* _Work to be completed_
Line by line, please look for the word "Viewport" in the following records, then copy each line you find it in.

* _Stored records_
____

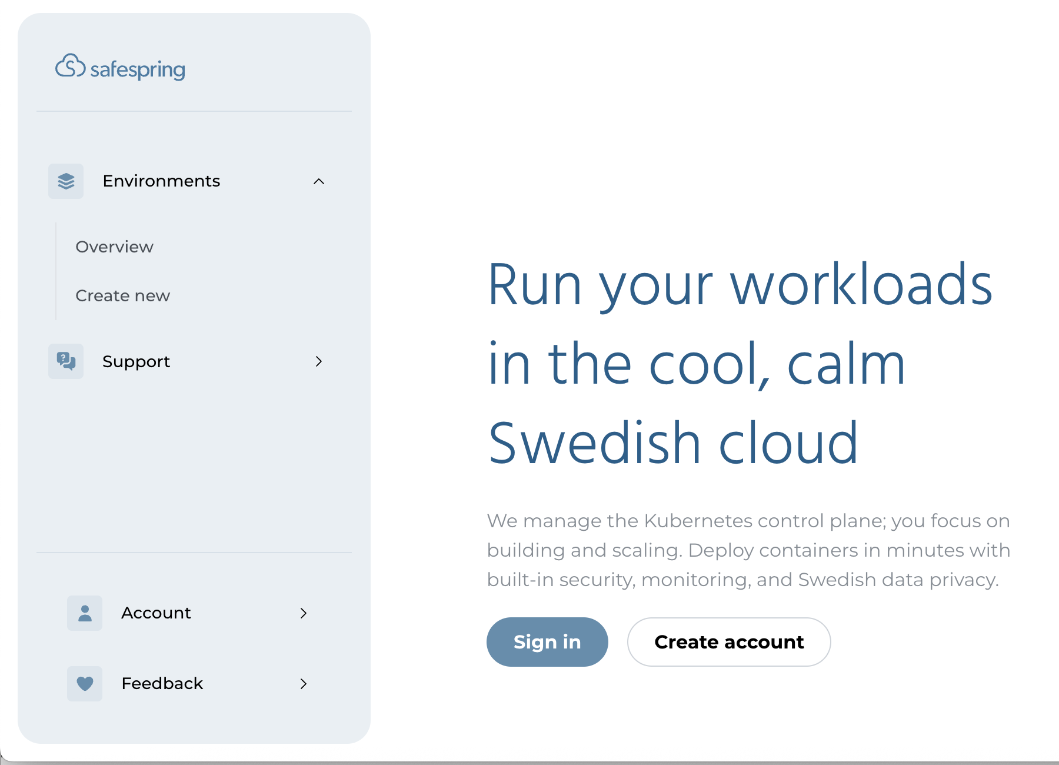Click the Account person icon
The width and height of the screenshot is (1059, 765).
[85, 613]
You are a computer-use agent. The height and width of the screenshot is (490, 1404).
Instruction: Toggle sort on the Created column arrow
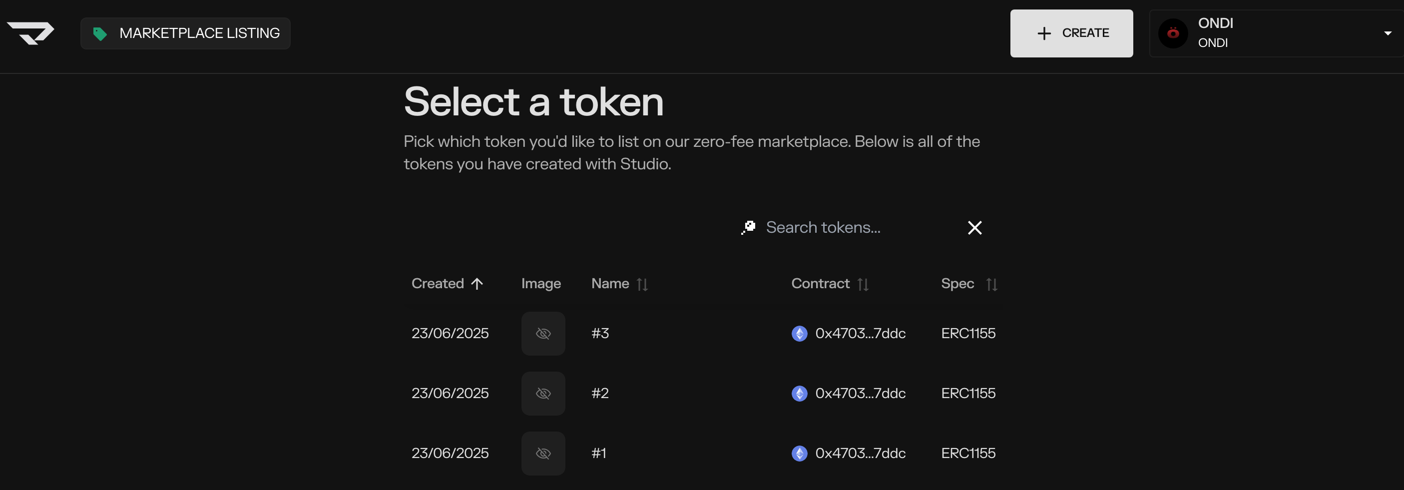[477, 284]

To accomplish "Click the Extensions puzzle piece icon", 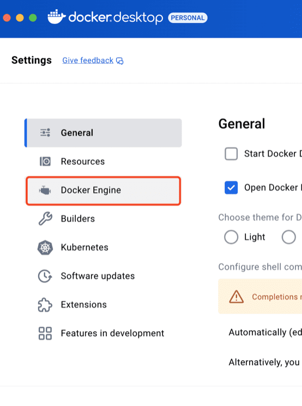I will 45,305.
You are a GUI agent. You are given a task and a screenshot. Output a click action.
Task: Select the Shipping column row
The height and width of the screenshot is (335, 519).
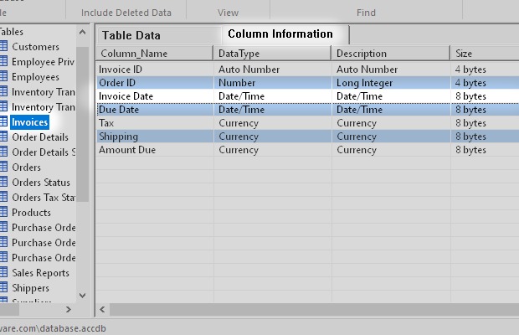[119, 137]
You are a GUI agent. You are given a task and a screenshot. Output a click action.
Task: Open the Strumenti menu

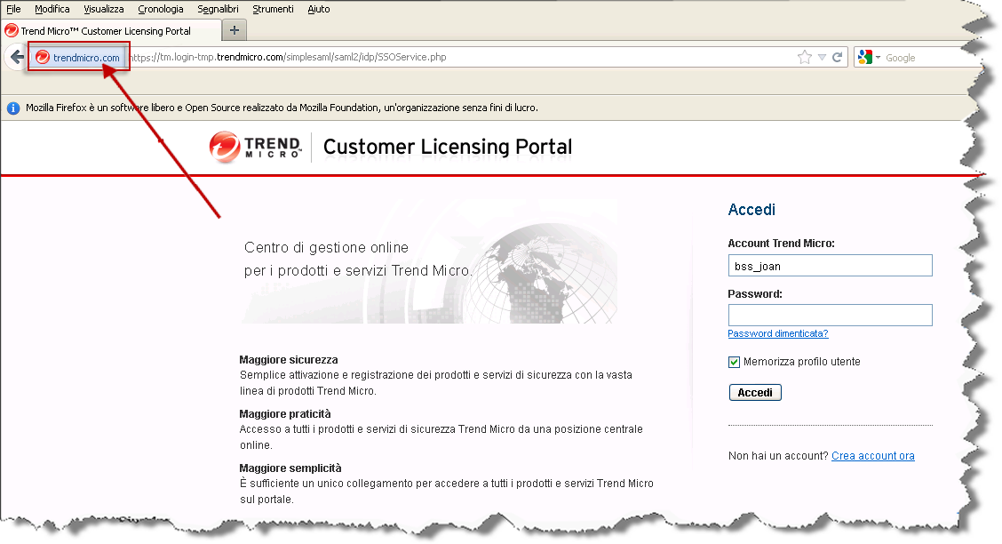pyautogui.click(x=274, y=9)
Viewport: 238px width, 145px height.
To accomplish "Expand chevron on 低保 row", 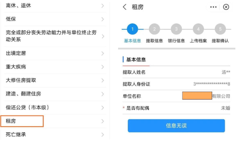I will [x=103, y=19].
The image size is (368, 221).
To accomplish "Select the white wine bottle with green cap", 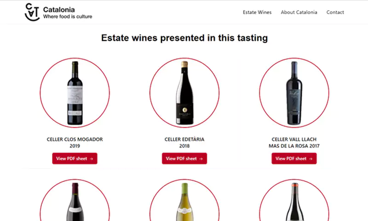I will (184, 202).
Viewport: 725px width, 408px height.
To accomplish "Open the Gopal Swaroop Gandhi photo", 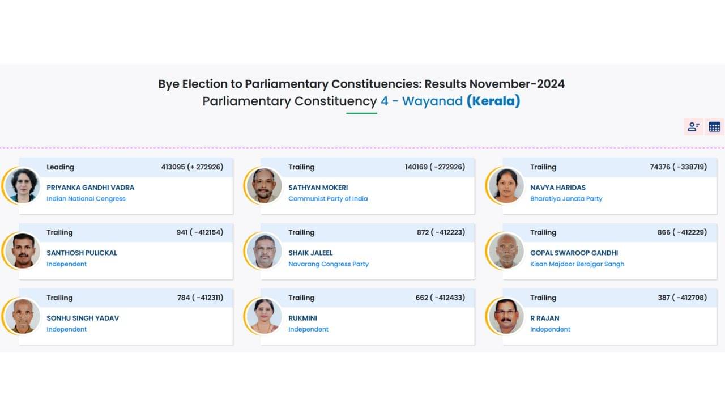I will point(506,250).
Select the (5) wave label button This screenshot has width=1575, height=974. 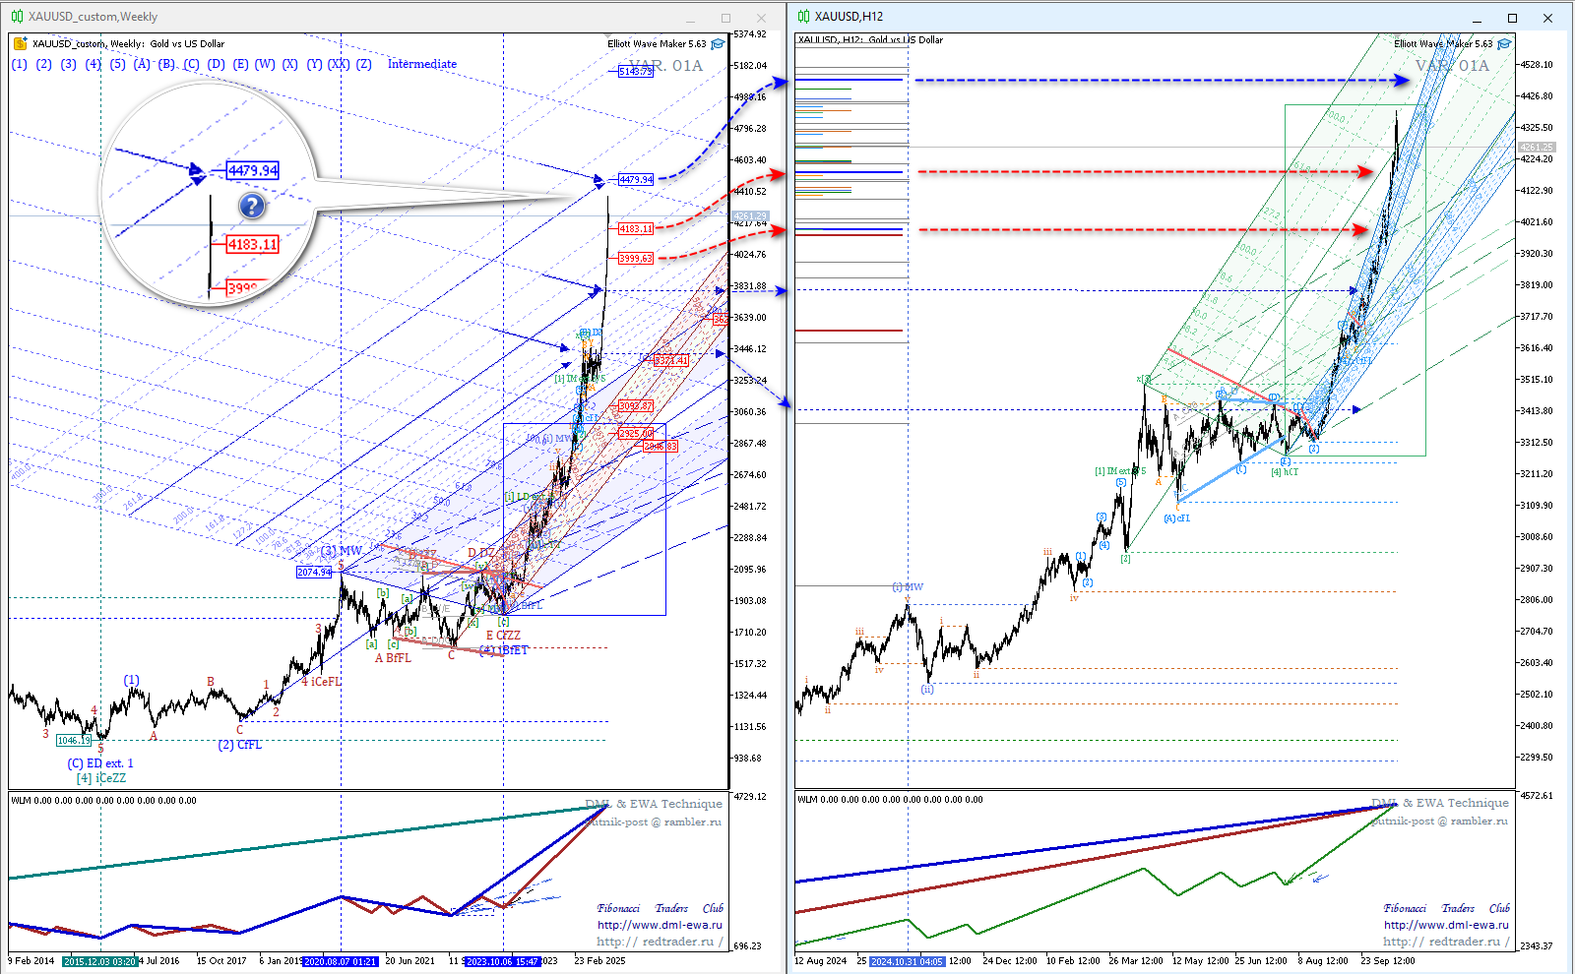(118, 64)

____

* _Solution to the problem_
Viewport: 238px width, 145px height.
Viewport: 725px width, 408px height.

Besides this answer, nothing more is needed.